Furthermore, and of more interest to economists, the wealth tax does not reward the idle rich and punish the entrepreneur but rather the opposite. Our original rich man with the $50 billion in the Bank would now still pay taxes on his entire $50 billion rather than be rewarded with doing nothing with it by a 0% tax rate.  Under this system, he is better off trying to invest it and earn more money than simply watch it be reduced by taxation every year.

Now it should be clear that a Wealth Tax would be nowhere near what an Income Tax is in terms of percentage. Whereas Income Tax tends to range between 30% on the low side and up to 80% on the high side, a wealth tax would be tiny in comparison.

Just roughly speaking (without getting into ins and outs of accounting), in 2009, the NET wealth of the US was estimated at 63 trillion dollars (the UN gives an even higher estimate at 188 trillion dollars). This means that a Wealth Tax of 1.58% would have brought in as revenue the same 1 trillion dollars the current Income Tax scheme provided. For simplicity, we will raise it further to 2%.

One can easily see how incredibly less painful such a tax would be on EVERYONE. The average (mean) household in the US has a net worth of $100,000 US.  The middle quintile household has a median net worth of $186,000. The total federal wealth tax under our 2% example would $3,720 for the entire household for the whole year. Instead, currently, the middle quintile of US households has a income of $65,000 and pays an effective tax rate of about 15.5% which is $9,750 nearly triple the amount. On the other hand, idle wealthy with proportionately little income compared to wealth would pay much more in taxes compared to the current system. And perhaps most importantly, people living pretty much paycheck to paycheck would, unlike in the present time, pay no income as they have no net worth. The rat race to pay taxes would end, and only when one has amassed wealth are any taxes due. Furthermore, these taxes remain a very small percentage of the wealth.

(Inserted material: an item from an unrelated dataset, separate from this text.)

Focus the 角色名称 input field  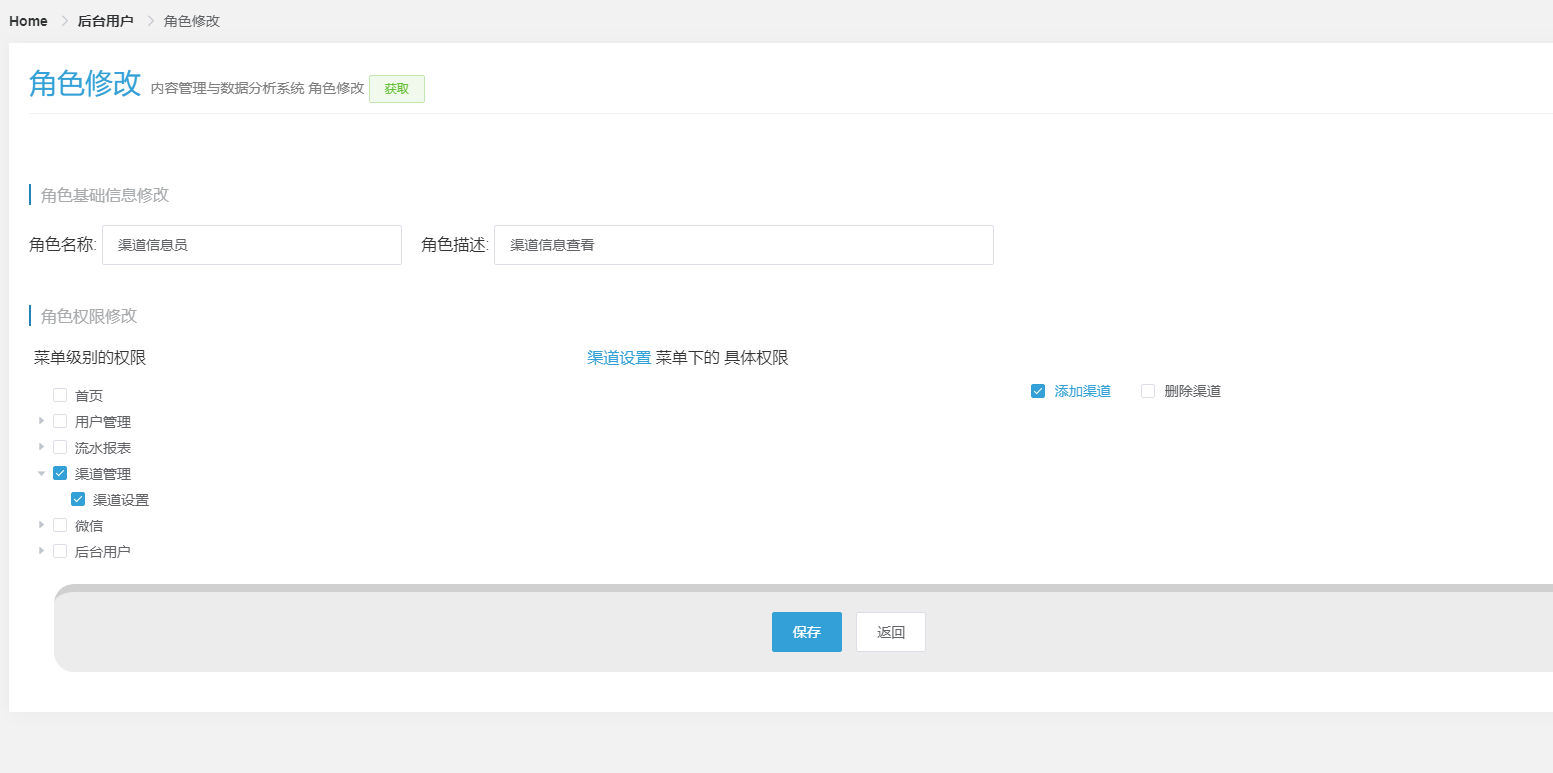(x=251, y=245)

Now, detractors may point out that if Income Tax discourages earning Income, then a Wealth Tax would discourage amassing wealth (or likewise earning Income in-order to amass wealth). Firstly, it is important to note all taxes will have a negative effect, which is why they must be kept to a minimum, and they will all discourage something if not another. However, an analogy with income tax here is incorrect completely.

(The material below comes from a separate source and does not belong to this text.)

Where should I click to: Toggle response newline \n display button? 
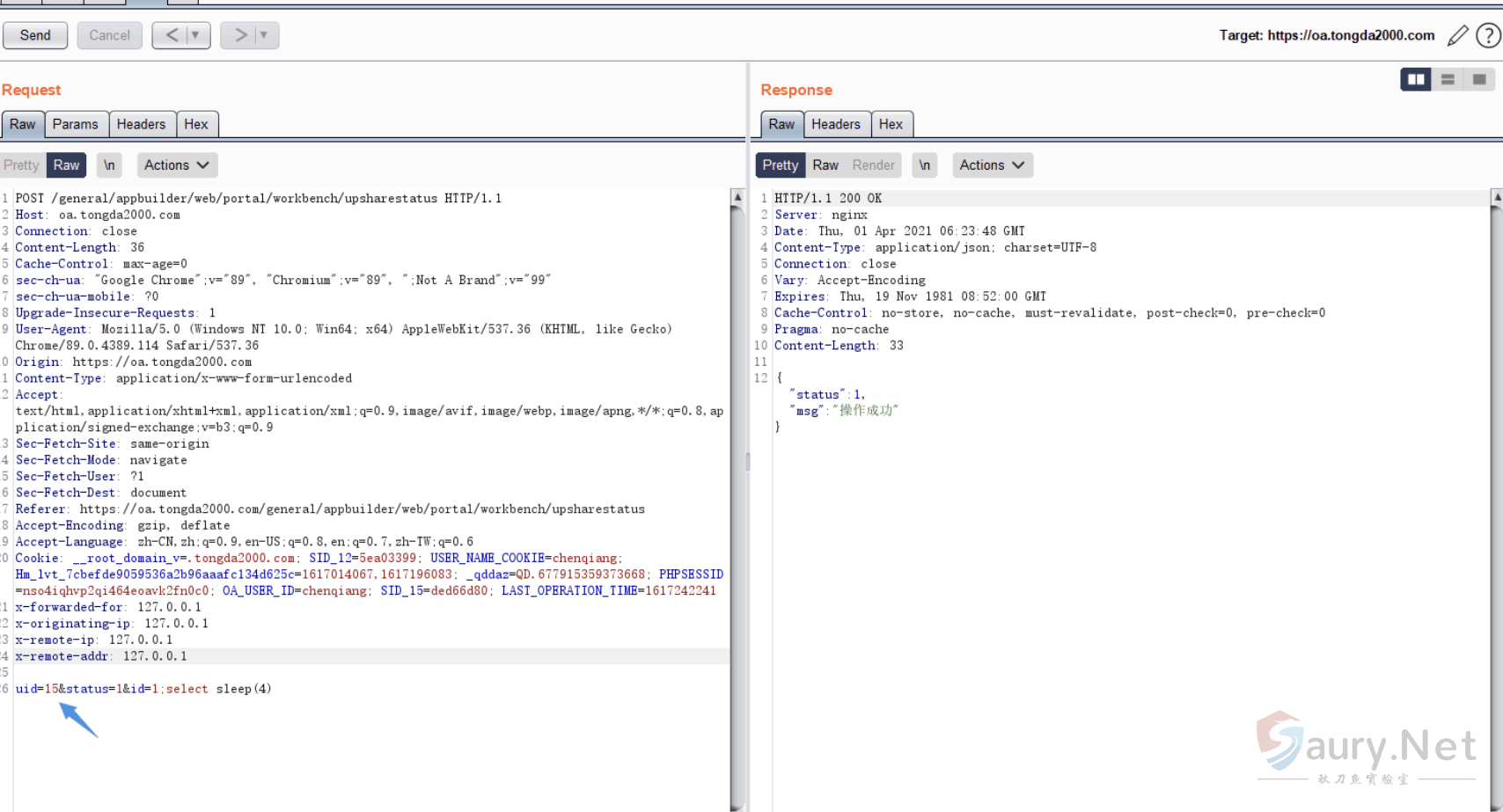924,165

Paying high rates of income tax on profit can and does discourage people from trying to earn more. This is because once again, earning money is difficult, hard often stressful work. Most importantly, money must often be risked in order to earn profit. So it is reasonable that people may decide against risking 100% of their capital invested in order to have the potential to earn a 10% return on it that will be taxed at 50%! However, wealth is wealth, and taxes or no taxes, it is always better to have more than less. It is hard to imagine anyone will decide to not earn more money because they will only keep 98% of it instead of 100%. The calculations shift drastically in the favor of investing and earning. The greatest part of this arrangement, is that whether you invest it and risk it or not, it will still be taxed, wealth is wealth. And so though in the current Income Tax system a citizen can decide NOT to invest money in order to keep it from being taxed, the same does not hold true under a Wealth Tax as it will be taxed either way. In order to not be taxed on certain wealth, a citizen would have to not refrain from investing it, but rather give it away or lose it. Once again, few indeed would lose 100% of their money in order to not lose 2% of it in taxes.

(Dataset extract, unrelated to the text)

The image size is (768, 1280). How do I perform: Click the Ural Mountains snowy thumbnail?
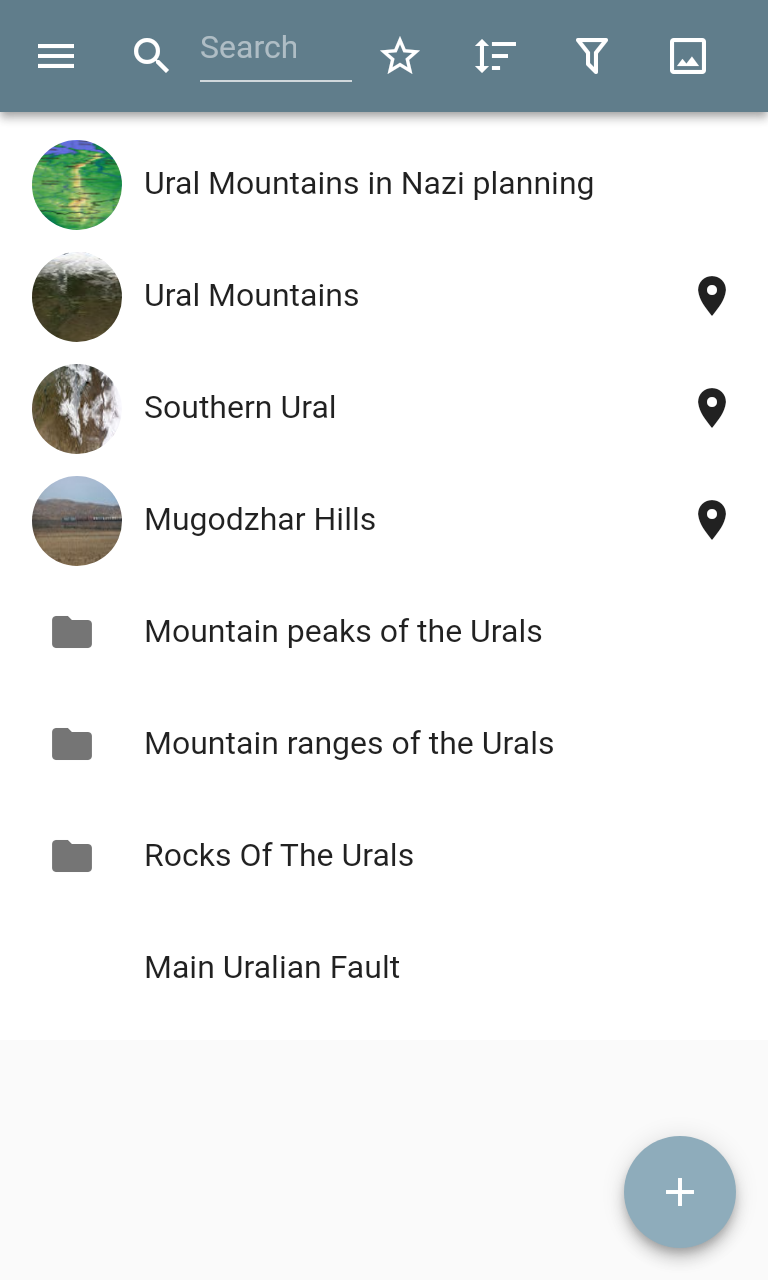point(77,296)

In such a system, where the effective Income Tax rate would drop to zero for all, it is difficult to explain the yoke that would be lifted from the economy and businesses. Consumers, workers and businessmen alike would find their standard of living drastically improved, competing against foreign nations much easier, and the cost of living being reduced. Finally, whereas the current system is very inflationary, taxing Wealth would have a deflationary effect, as a small percent of the actual total dollars in circulation would be removed from the economy yearly. This deflationary effect would actually ease the tax burden itself.

In the current system, a constant Wealth Tax exists anyways in the form of yearly inflation which usually tops 3%. It is a hidden tax, never approved by legislation, to fuel the government’s wild spending that it can never fund with enough Income Tax without completely crushing the economy. 

Criticisms

I will address three valid criticisms of such a system.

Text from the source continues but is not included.